Women of the Easter Rising

The Elliott sisters, Emily (1893 – 3 March 1983, later Ledwith) and Eilish (26 June 1896 – 29 March 1966, later Eilís Ní Briain), were two Irish sisters notable for their involvement in Irish Nationalism, especially in the Easter Rising in 1916. They were founding members of Cumann na mBan.

== Biographies ==
The sisters were born in Tonagh near Glasson, County Westmeath. They were born to Peter Elliott, a farmer, and his wife, Margaret (Berry) Elliott. They had eight surviving siblings: Theresa, Rebecca, Ethel (Sr. Imelda), J.J. (John Joseph), Andrew, Charles, Edward, and Arthur. At the time of the rising Eilís was living at Gardiner Place in Dublin.

The sisters were members of Cumann na mBan. Emily was a member of the Keating branch and wanted to volunteer in the General Post Office, (GPO) and headed into the city with Eilís Ryan.
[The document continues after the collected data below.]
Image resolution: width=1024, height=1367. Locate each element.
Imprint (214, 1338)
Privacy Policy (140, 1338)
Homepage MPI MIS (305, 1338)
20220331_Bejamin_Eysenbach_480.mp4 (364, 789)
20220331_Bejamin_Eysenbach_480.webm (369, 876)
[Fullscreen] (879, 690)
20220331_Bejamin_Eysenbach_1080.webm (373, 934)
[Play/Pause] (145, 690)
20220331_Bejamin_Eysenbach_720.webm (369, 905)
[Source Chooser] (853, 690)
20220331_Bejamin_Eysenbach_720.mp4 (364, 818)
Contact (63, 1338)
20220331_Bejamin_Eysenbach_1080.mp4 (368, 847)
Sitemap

They were turned away from the GPO and sent to Reis's Chambers on the opposite side of O'Connell Street from the GPO during the Easter Rising. The volunteers were trying to ensure the details of the rising got released and the chambers hosted a wireless school. The women were responsible for ensuring the men had rations, which required them crossing O'Connell street while it was under fire more than once. On the second day the two women were joined by Eilish Elliott. The sisters later served in the Four Courts and in Fr Matthew Hall both in providing rations and first aid support. On the final night and with the assistance of the priests, the women mingled with the congregation from the church and avoided being arrested.
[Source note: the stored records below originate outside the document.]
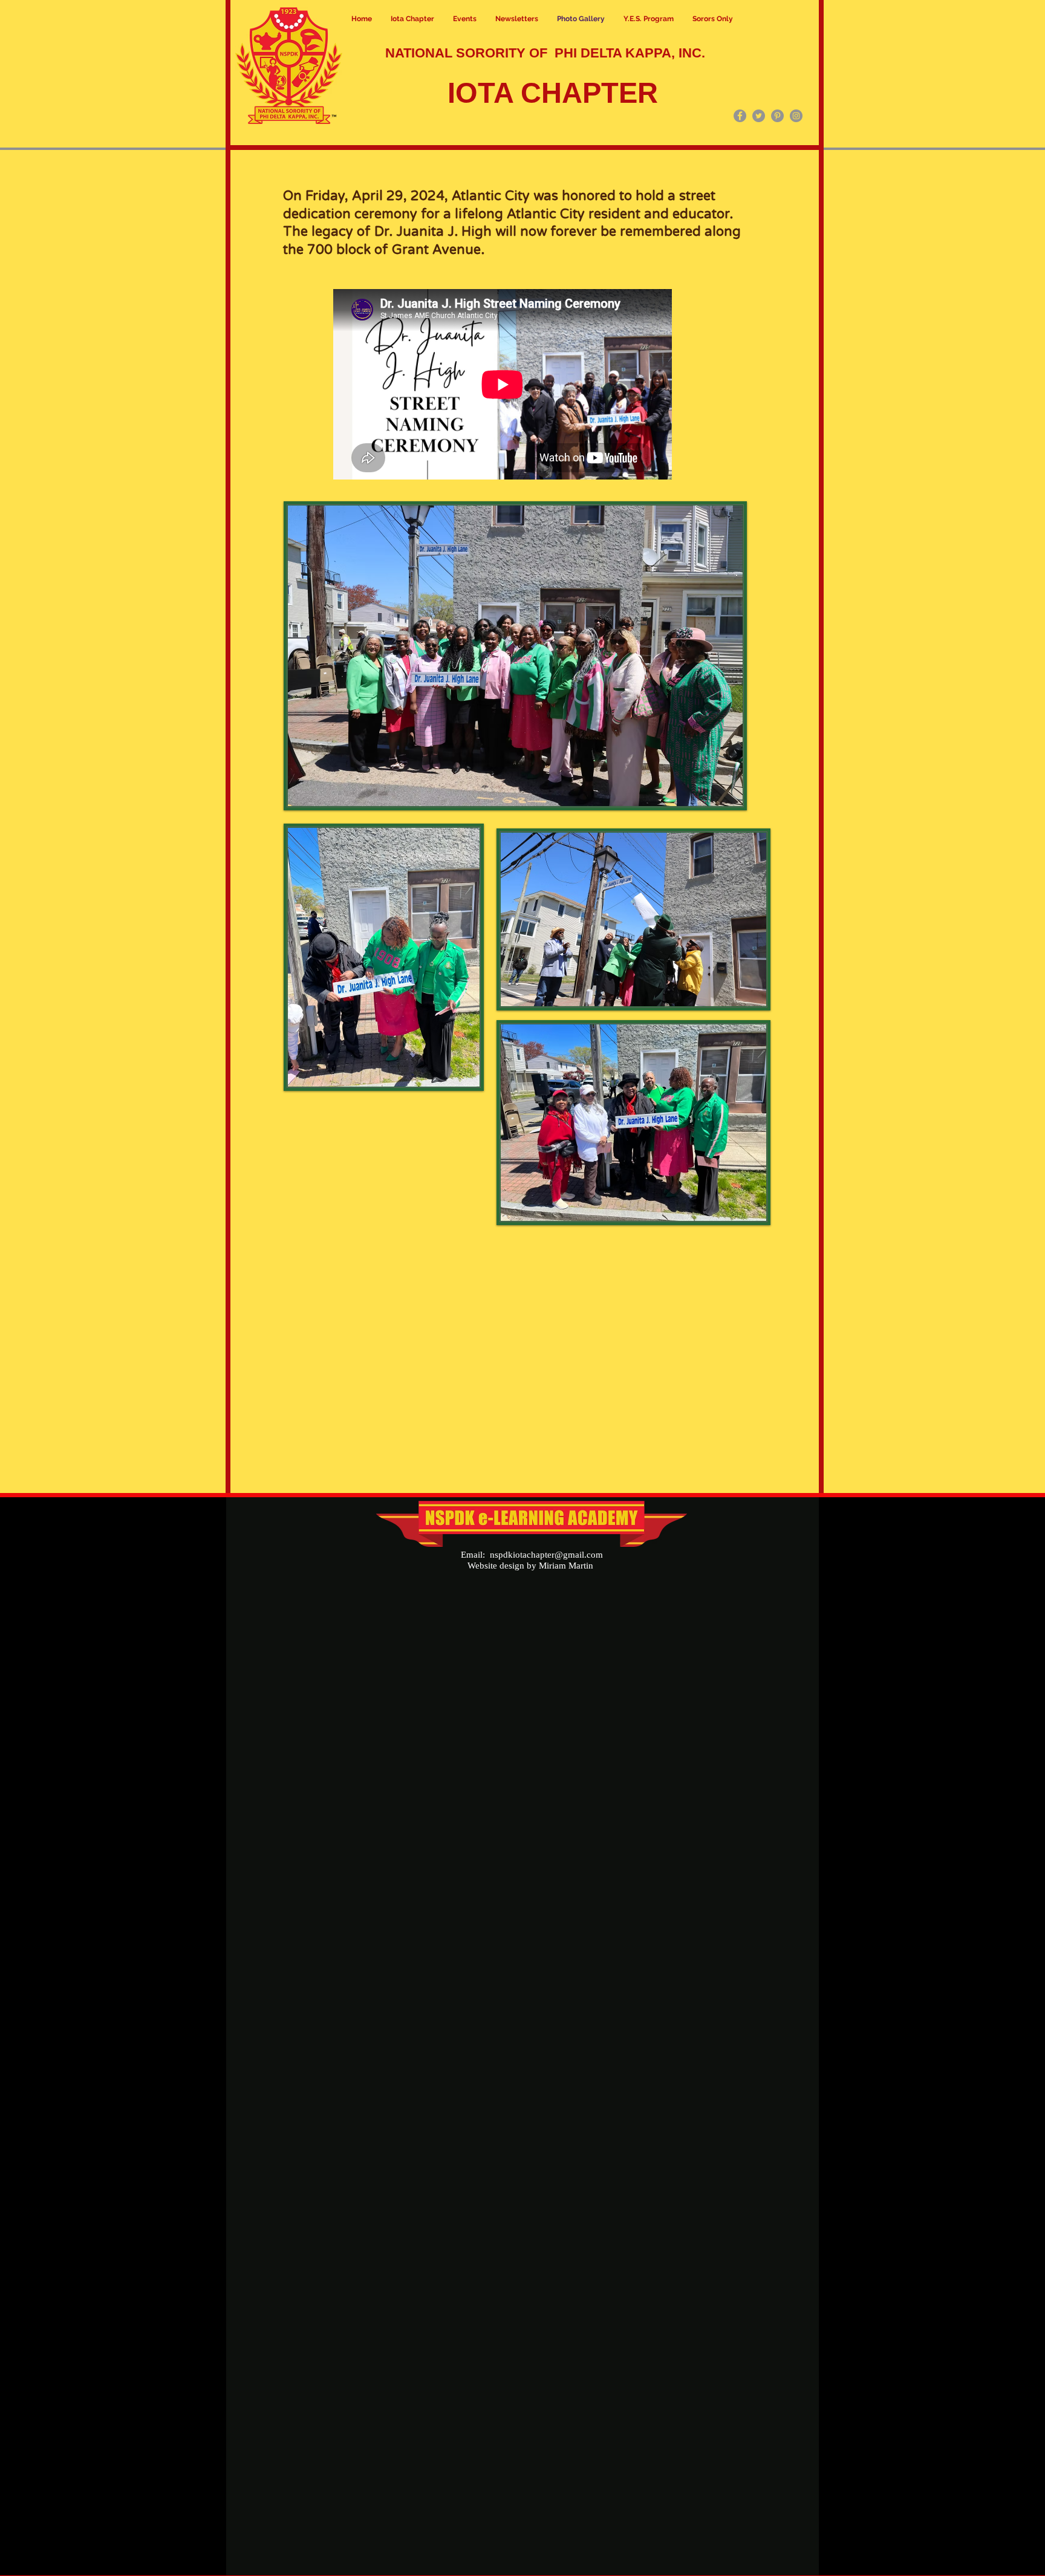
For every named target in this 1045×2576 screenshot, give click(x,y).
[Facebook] (740, 115)
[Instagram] (796, 115)
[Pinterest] (777, 115)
Westmeath musician Enda Seery composed a suite of traditional Irish music, A New Ireland in the Orchard Air, to honour the sisters. The council decided to name a new bridge over the River Shannon the Cumman na mBan bridge in honour of the sisters and the organisation.

On 7 April 2018, Westmeath County Council organised the renaming of a road in Athlone as Elliott Road in honour of two local sisters' contributions to the Easter Rising. The Mayor of Athlone, Aengus O’Rourke, unveiled the sign for the newly named road. Eilís Ní Briain's grandson, John McCann, made a speech on behalf of the Elliott family. Eilís Ní Briain's eldest grandson, Kevin Griffin, wore her medals on this historic occasion attended by about a hundred members of the Elliott family.